Problem requirements:
Rewrite the rows from the start through the line with "This screenshot has height=1792, width=828.", replacing "Identify the location of" with "Give the position of" and leaving everything else the same.

--

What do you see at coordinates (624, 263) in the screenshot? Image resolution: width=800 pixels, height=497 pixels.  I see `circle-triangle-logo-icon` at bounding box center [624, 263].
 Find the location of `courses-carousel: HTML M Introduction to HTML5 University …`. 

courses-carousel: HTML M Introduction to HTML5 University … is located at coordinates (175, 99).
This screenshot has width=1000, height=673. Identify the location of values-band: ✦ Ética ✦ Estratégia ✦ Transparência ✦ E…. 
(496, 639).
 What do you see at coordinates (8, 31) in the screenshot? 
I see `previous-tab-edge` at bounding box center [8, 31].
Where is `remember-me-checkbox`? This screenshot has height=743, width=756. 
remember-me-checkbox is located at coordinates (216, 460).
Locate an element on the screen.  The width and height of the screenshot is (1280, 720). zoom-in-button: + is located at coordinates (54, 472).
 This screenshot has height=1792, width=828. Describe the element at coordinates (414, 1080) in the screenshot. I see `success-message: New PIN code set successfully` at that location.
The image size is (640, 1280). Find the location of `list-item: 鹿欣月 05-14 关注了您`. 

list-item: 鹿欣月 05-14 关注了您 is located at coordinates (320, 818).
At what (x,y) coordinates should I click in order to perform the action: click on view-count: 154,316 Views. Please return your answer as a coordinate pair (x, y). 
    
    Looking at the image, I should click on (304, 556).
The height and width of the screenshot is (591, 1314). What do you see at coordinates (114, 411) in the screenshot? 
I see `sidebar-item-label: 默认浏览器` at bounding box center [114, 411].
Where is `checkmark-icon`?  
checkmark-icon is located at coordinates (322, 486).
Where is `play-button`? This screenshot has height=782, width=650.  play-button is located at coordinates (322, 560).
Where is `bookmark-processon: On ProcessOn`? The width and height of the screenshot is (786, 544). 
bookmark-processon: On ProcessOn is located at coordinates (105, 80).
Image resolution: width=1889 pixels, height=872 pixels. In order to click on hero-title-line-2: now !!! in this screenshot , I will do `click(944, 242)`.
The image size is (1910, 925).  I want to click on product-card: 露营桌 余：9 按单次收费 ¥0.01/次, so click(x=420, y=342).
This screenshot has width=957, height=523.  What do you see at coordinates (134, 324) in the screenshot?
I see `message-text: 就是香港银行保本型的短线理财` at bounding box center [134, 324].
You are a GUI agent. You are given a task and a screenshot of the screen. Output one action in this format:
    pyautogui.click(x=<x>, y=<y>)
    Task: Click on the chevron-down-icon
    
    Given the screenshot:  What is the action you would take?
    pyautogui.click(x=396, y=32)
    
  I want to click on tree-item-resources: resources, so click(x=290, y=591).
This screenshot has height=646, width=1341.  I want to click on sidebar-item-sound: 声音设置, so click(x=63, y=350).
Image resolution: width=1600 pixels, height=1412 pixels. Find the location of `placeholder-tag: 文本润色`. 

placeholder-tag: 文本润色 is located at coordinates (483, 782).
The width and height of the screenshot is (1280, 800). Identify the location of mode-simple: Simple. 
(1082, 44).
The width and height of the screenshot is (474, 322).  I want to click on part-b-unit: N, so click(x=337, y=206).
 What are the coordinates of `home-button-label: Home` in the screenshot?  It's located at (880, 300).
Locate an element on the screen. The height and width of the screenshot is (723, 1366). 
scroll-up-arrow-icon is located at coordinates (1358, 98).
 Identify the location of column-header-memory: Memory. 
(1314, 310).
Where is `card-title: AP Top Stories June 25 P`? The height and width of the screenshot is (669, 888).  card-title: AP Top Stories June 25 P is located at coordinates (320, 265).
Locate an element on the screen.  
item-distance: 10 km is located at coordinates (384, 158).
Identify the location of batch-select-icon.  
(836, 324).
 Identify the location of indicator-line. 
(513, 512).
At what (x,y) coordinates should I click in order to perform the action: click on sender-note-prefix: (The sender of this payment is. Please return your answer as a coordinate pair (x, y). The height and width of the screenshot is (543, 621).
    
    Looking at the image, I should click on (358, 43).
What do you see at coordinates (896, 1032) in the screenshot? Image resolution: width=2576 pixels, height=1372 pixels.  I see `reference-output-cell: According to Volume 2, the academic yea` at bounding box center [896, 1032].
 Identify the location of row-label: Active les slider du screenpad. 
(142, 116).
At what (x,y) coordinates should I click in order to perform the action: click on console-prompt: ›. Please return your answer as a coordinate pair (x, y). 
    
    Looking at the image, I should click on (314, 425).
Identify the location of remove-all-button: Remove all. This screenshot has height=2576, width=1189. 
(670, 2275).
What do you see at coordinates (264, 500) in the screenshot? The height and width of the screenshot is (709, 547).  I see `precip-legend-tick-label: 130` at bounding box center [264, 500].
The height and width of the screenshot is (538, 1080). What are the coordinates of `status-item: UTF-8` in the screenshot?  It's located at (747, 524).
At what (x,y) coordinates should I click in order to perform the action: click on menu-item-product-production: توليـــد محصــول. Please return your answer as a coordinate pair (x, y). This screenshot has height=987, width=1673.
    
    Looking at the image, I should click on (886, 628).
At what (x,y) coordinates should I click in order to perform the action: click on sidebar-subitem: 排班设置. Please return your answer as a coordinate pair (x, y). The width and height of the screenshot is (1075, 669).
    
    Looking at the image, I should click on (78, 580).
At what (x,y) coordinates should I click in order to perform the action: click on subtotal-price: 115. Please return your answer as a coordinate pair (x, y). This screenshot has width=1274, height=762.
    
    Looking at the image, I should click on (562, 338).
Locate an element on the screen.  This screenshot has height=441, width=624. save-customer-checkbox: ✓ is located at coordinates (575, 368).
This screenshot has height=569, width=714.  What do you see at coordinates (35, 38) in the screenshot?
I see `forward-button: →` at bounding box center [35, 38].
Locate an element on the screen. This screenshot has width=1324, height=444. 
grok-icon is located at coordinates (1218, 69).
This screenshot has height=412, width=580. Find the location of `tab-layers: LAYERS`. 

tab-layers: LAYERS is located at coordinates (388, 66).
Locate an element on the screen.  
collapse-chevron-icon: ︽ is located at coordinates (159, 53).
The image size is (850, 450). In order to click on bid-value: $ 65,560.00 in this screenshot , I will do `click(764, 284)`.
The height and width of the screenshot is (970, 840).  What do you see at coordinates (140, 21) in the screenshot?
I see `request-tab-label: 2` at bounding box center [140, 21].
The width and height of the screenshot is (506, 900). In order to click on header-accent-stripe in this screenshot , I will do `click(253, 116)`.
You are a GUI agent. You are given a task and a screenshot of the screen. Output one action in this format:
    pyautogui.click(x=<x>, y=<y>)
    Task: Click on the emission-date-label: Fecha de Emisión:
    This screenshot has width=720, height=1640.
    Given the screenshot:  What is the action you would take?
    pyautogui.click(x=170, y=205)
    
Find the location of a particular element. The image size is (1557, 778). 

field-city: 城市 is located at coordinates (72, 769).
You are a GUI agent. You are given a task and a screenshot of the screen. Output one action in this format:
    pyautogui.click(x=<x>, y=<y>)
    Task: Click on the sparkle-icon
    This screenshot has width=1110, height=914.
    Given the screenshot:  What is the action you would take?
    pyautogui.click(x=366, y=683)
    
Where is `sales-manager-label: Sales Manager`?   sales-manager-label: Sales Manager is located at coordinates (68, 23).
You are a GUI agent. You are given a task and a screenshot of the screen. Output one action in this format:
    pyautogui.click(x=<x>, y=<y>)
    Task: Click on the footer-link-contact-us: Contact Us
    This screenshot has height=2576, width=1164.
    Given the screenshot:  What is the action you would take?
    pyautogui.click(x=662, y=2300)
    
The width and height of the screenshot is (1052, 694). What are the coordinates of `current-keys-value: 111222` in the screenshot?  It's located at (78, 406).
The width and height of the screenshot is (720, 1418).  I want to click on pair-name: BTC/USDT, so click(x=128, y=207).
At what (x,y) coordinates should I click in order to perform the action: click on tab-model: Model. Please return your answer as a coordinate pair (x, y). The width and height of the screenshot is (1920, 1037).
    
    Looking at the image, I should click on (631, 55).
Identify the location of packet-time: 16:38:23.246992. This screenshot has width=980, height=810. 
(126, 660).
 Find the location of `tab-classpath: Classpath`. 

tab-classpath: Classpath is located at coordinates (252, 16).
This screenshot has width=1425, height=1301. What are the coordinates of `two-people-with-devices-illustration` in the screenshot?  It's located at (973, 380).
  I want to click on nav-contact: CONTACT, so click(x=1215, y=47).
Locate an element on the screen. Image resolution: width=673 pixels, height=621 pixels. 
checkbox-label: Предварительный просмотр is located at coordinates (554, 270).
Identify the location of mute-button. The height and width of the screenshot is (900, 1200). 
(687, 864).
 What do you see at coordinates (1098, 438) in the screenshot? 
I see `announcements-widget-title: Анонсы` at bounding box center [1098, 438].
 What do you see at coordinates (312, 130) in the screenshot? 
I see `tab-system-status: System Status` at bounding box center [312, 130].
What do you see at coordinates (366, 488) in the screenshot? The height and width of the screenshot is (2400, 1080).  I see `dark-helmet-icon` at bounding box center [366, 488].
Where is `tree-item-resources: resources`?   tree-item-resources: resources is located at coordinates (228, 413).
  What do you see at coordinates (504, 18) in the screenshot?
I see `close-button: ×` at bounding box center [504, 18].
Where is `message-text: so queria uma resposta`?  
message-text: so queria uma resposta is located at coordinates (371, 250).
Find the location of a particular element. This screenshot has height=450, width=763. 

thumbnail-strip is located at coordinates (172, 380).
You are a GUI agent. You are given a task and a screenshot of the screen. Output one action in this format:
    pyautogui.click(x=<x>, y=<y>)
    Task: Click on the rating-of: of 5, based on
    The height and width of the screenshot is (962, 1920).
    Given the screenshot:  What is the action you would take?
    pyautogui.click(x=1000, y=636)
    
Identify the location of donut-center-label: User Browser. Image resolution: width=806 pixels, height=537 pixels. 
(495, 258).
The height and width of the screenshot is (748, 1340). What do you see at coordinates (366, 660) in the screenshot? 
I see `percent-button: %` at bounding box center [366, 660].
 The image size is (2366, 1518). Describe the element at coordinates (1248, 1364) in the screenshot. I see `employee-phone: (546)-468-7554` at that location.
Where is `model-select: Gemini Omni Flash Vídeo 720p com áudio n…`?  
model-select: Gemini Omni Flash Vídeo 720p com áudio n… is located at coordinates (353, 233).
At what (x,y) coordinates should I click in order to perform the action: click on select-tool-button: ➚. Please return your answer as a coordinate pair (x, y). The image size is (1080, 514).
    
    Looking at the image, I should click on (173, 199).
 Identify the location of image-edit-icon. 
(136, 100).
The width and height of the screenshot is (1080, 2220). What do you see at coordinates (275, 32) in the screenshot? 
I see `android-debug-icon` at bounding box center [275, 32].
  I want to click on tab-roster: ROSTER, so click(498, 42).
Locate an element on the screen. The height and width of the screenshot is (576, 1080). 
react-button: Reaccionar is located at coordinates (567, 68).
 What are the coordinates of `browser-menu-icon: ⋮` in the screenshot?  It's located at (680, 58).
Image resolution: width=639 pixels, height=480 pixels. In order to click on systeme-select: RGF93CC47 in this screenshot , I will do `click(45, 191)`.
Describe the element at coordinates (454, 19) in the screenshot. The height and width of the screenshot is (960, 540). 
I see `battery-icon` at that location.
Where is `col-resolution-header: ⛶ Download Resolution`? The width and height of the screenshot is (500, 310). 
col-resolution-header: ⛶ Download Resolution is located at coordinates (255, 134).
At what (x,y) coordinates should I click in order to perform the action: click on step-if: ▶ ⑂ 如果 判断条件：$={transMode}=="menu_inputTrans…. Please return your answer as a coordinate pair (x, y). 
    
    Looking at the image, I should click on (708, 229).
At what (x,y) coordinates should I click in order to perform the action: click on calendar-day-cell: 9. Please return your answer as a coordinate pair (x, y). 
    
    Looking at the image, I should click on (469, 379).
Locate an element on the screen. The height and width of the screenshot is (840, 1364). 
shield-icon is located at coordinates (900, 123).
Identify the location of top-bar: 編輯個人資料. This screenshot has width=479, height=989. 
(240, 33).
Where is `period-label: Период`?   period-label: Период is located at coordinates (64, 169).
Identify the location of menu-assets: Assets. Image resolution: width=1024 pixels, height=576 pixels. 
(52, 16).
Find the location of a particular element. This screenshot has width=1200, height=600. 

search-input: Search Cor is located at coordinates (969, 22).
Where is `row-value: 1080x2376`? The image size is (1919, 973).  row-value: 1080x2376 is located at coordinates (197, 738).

--

Reply to the task:
What do you see at coordinates (624, 263) in the screenshot? Image resolution: width=800 pixels, height=497 pixels.  I see `circle-triangle-logo-icon` at bounding box center [624, 263].
 Find the location of `courses-carousel: HTML M Introduction to HTML5 University …`. 

courses-carousel: HTML M Introduction to HTML5 University … is located at coordinates (175, 99).
This screenshot has width=1000, height=673. Give the position of values-band: ✦ Ética ✦ Estratégia ✦ Transparência ✦ E…. 
(496, 639).
 What do you see at coordinates (8, 31) in the screenshot? 
I see `previous-tab-edge` at bounding box center [8, 31].
Where is `remember-me-checkbox`? This screenshot has height=743, width=756. 
remember-me-checkbox is located at coordinates (216, 460).
Locate an element on the screen.  The width and height of the screenshot is (1280, 720). zoom-in-button: + is located at coordinates (54, 472).
 This screenshot has height=1792, width=828. Describe the element at coordinates (414, 1080) in the screenshot. I see `success-message: New PIN code set successfully` at that location.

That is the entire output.